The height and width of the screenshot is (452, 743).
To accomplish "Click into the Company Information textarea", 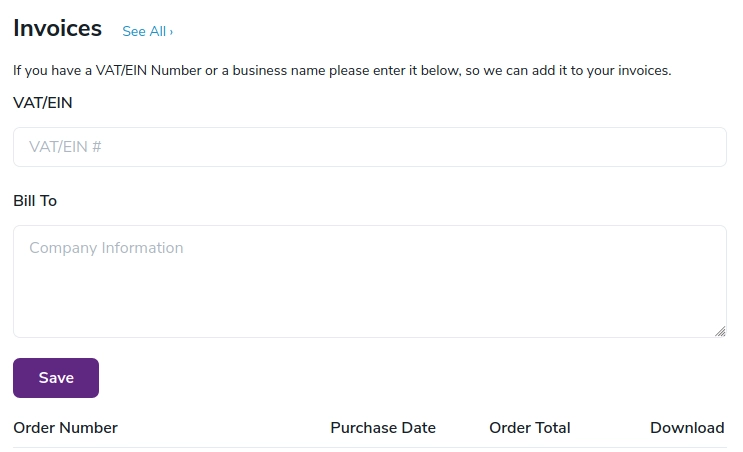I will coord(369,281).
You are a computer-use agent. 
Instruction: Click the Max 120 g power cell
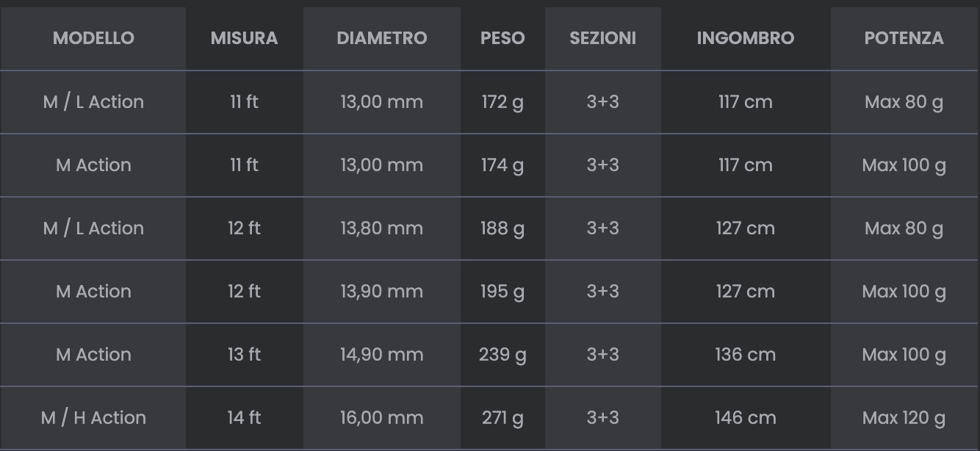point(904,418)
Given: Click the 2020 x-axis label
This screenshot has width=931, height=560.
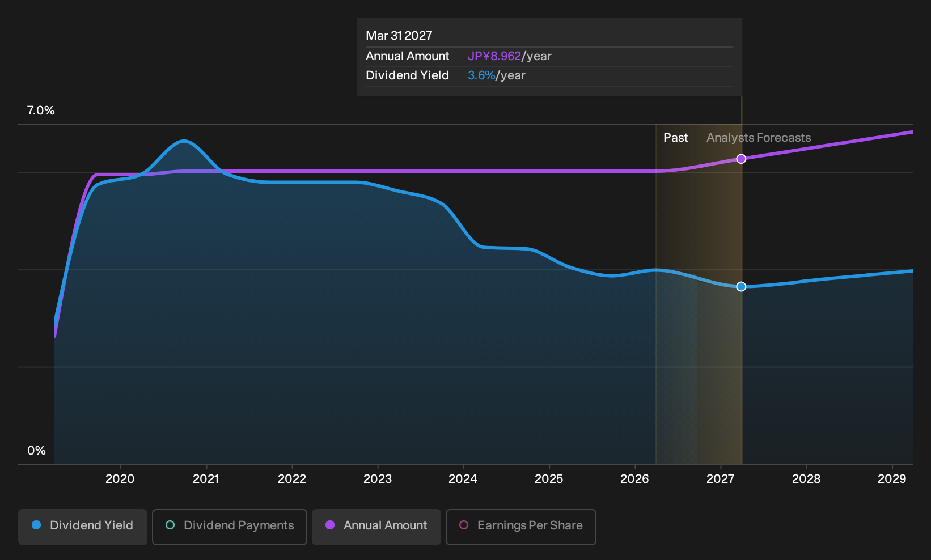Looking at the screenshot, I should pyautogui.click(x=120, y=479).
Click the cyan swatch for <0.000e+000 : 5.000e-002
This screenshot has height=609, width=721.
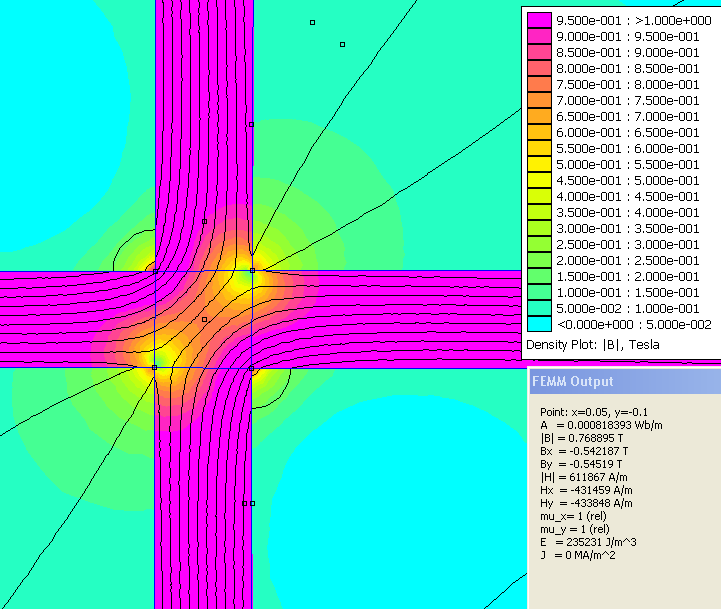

====

— WORK INSTRUCTION —
In the copy, include exactly the lines from the one with "This screenshot has width=931, height=560." through the final line of the data, both ends included, and no pictures.

— EXERCISE SOLUTION —
This screenshot has width=931, height=560.
Looking at the screenshot, I should pyautogui.click(x=120, y=479).
Click the cyan swatch for <0.000e+000 : 5.000e-002
This screenshot has height=609, width=721.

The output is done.